As an integral part of cellular behavior, cells are sensitive to matrix rigidity, local geometry and stress or strain applied by external factors [1]. In recent years, it has been established that an extensive network of protein assembly couples the cytoskeleton to the nucleus [2] (reviewed in [3]) and that condensation forces of the chromatin balance cytoskeletal forces resulting in a prestressed nuclear organization [4, 5]. Thence, besides remodeling cytoskeletal filaments, the forces generated within the cell and that experienced at distant cell surface sites converge to the nucleus. This can happen either by physical transmission along the linked cytoskeleton [6] (reviewed in [3]) or by chemical signaling, where transcription regulators get transported to the nucleus upon activation [7, 8] (reviewed in [9]). These mechanosignals have a significant impact on the mechanical properties of the nucleus such as shape and rigidity (reviewed in [6, 10]) through modification of the scaffolding proteins at the nuclear envelope and interior.


Figure: Nuclear connectivity and mechanotransduction. Force experienced by integrins at the cell surface via mechanosensing structures like focal adhesions (integrin cluster linked to actin network), hemidesmosomes (blue rectangle) or cell-cell contact (not shown) is accumulated, channeled through SUN1/SUN2 form the LINC (linker of nucleoskeleton and cytoskeleton) complexes connecting further to the nuclear lamina (red and white lamin network) and hence the attached nuclear scaffold proteins (actin and myosin). Chromatin attaches directly to the lamina and to other scaffolding proteins through the matrix attachment regions (MARs). Upon sensing the force, the nuclear scaffold help repositioning the chromatin thus affecting nuclear prestress and activating genes within milliseconds. Spatial segregation of chromosomes with defined territories is represented as colored compartments inside the nucleus. The dotted circle highlights looping of genes from different chromosomes to form a cluster in 3D space and share transcription apparatus (navy ovals). On the contrary, chemical signaling mediated by motor-based translocation along cytoskeletal filaments or diffusion of activated regulatory factors takes few seconds. Adapted from [6, 9].

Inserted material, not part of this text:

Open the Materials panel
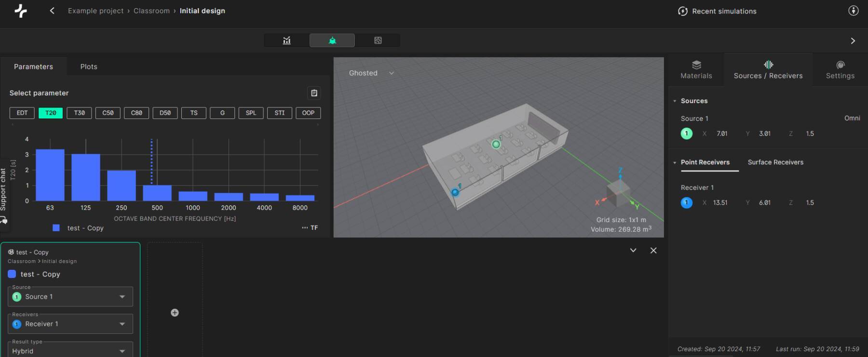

The mechanical cues are sorted in a highly regulated manner leading to chemical modification of the DNA, nucleoskeletal proteins and histones [11]. The process encompasses reorganization of chromosomes and spatiotemporal assembly of dynamic transcription compartments at specific promoters, which often cluster at interchromosome territories in the 3D nuclear space and share transcription machinery [12, 13] (reviewed in [9, 14]). Thus combinatorial control of genes is achieved depending on the cellular context and nature of the external signal (reviewed in [15]).

Therefore akin to the cytoskeleton, nucleus has also been demonstrated to act as a load bearing organelle that physically transmits mechanical cues [16] leading to altered gene expression patterns (reviewed in [17, 18]) and hence a plethora of cellular traits such as shape, motility, differentiation and development [19, 20, 21](reviewed in [22]).

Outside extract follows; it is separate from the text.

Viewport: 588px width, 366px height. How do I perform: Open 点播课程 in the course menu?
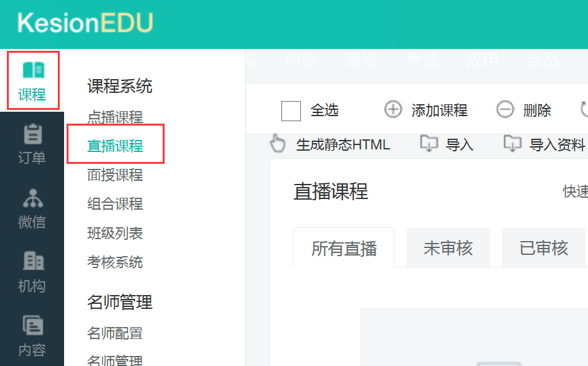(x=115, y=117)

What properties of the nucleus make it a substrate for mechanotransduction?

Similar to the concept of long distance force propagation along cytoskeleton based on the tensegrity model, the prestressed nuclear state due to intracellular force balance enables mechanotransduction [4, 23]. Both the nuclear envelope and nuclear interior contribute to its mechanical properties.

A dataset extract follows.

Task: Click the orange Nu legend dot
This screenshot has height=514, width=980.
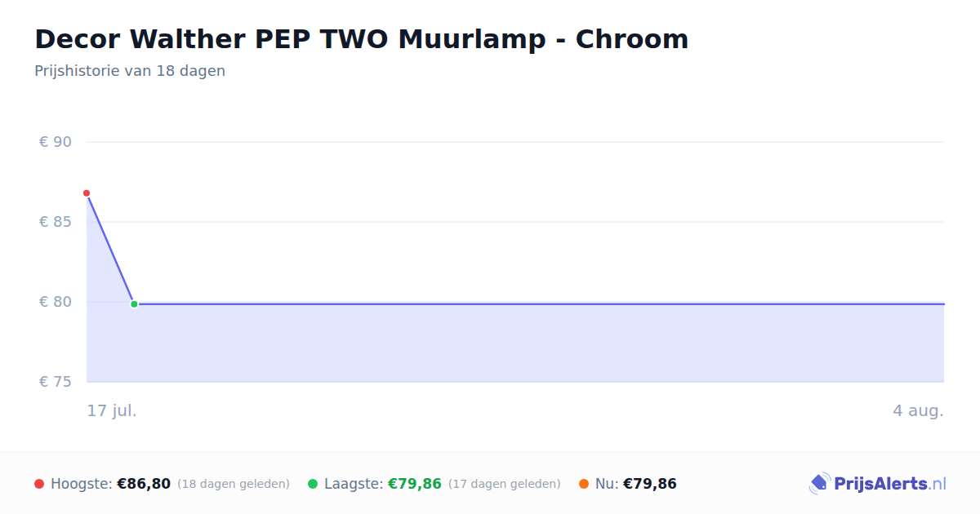Action: 584,484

Several studies on nuclear mechanical properties have convincingly established that the nucleus is about 3-10 times stiffer than the surrounding cytoplasm depending on cell type [24, 25]. Nuclear stiffness is mainly attributed to lamins A and C, that form a network underneath the nuclear envelope termed ‘nuclear lamina’ [26, 27]. Their role is very evident in the case of stem cells, where lamin A is absent. Hence their nuclei are highly fragile while upon differentiation (expression of lamin A) they stiffen and resist deformation [28].

Further, the plasticity of stem cell nucleus is attributed to enhanced collisions between chromosome interfaces due to lack of spatial organization. Differentiated cells reveal precise cell-type specific positional coordinates for each chromosome through physical anchoring to other chromosomes or scaffolding proteins [29, 30, 31, 32]. Such well-defined interfaces are brought about by the orderly assembly of nuclear structural proteins upon activation of gene expression programs [33, 34].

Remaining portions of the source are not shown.